2013年以降「戦後最長の景気拡大が続いている」と言われているが、実態は危うい

 2013~2019年まで7年にわたり「戦後最長の景気拡大が続いている」と言われています。ところが、実際には、景気後退ぎりぎりまで悪化して辛うじて持ち直した局面が2回あります。

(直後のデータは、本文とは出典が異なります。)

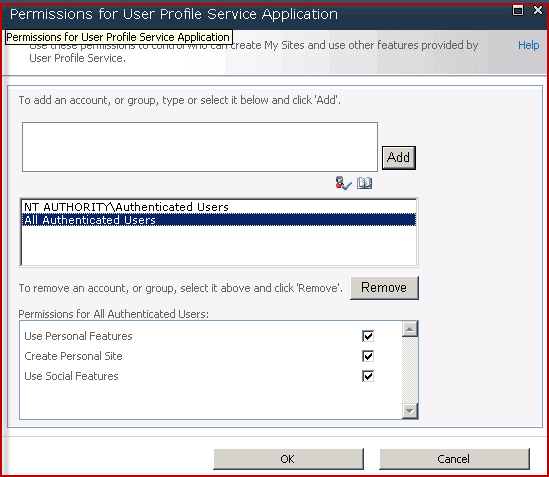Toggle Use Social Features checkbox
This screenshot has width=549, height=477.
pyautogui.click(x=368, y=376)
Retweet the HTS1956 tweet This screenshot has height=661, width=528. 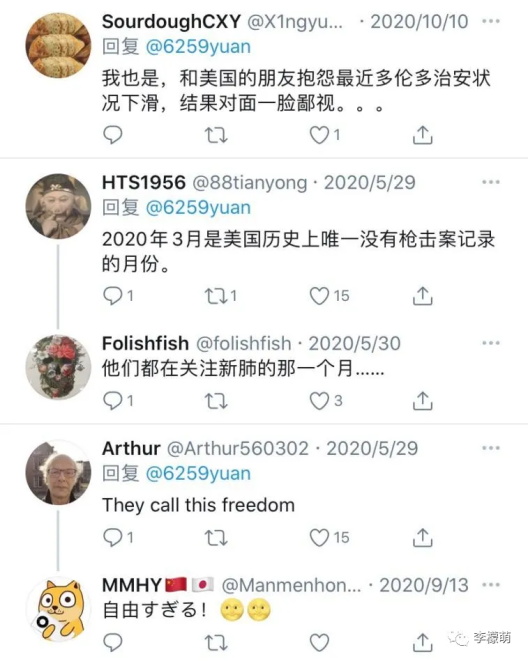click(x=216, y=296)
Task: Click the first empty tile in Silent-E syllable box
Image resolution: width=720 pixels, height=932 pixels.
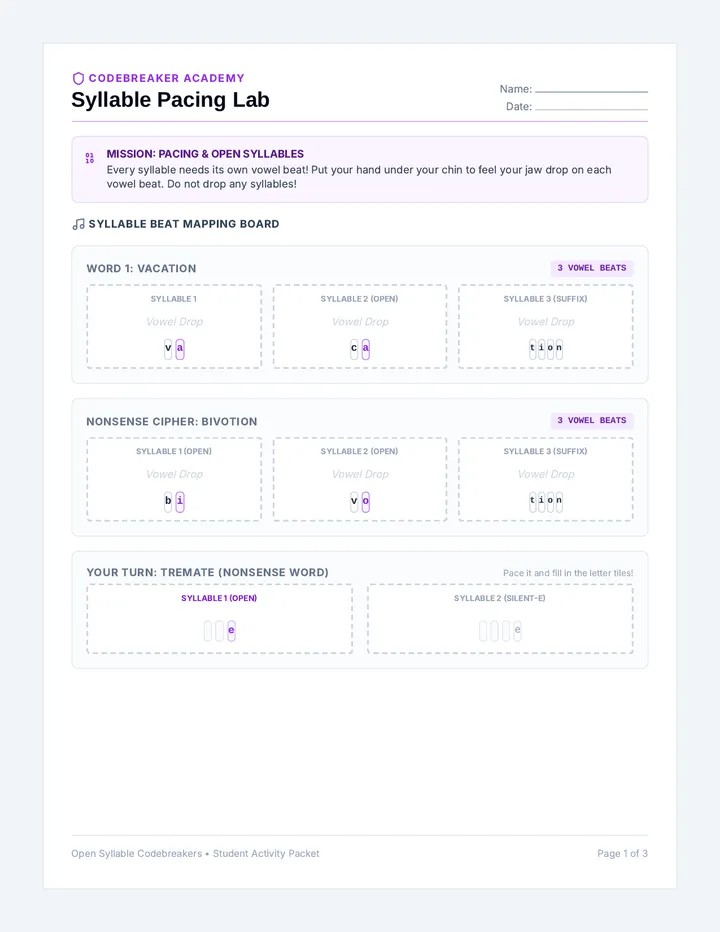Action: (483, 631)
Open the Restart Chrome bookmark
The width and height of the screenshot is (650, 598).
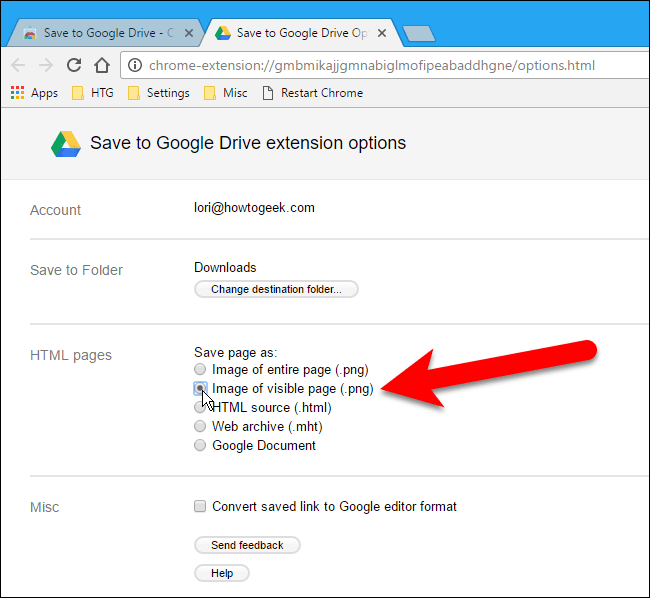click(x=312, y=93)
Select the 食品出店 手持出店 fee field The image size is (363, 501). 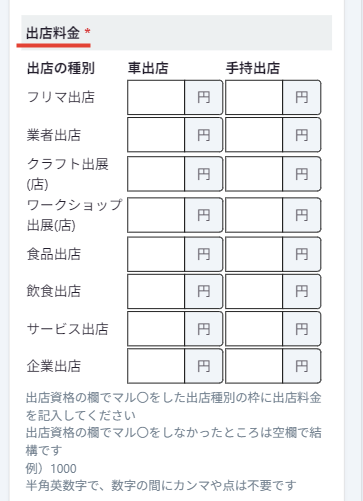254,254
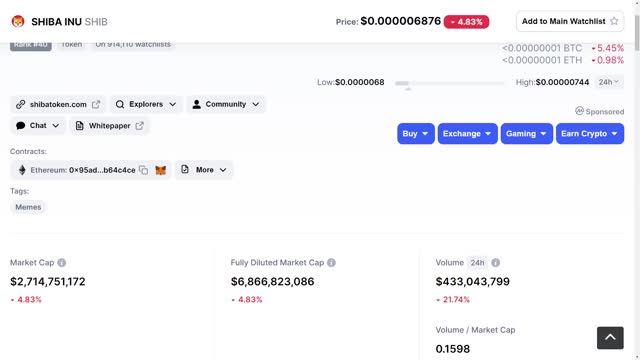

日本の実質GDP成長率(四半期ごと、前期比年率):2013年1-3月~2019年10-12月

出所:内閣府

 まず、2014年4~6月です。消費増税が5%から8%まで引き上げられた影響で、消費が大きく落ち込み、GDPが前期比年率▲7.4%と大きなマイナスとなりました。景気後退に近い状況となりましたが、ぎりぎり景気後退には至らず、14年後半に景気は持ち直しました。

 次に、2015年後半~2016年3月です。中国景気が悪化して「チャイナショック」と呼ばれました。その影響で、世界景気が減速し、日本の景気も悪化しました。ただし、この時も、ぎりぎり景気後退には至らず、16年後半に世界景気が持ち直すと、日本の景気も回復しました。

 2019年に入り、日本の景気は景気後退ぎりぎりまで悪化しています。10~12月GDPは、中国景気の悪化と消費増税(8%→10%)の影響で、予想以上に大きなマイナスとなりました。

 ここで新型肺炎の追い打ちを受けて1~3月の景気がさらに悪化すると、戦後最長と言われた景気拡大は、途絶えることになります。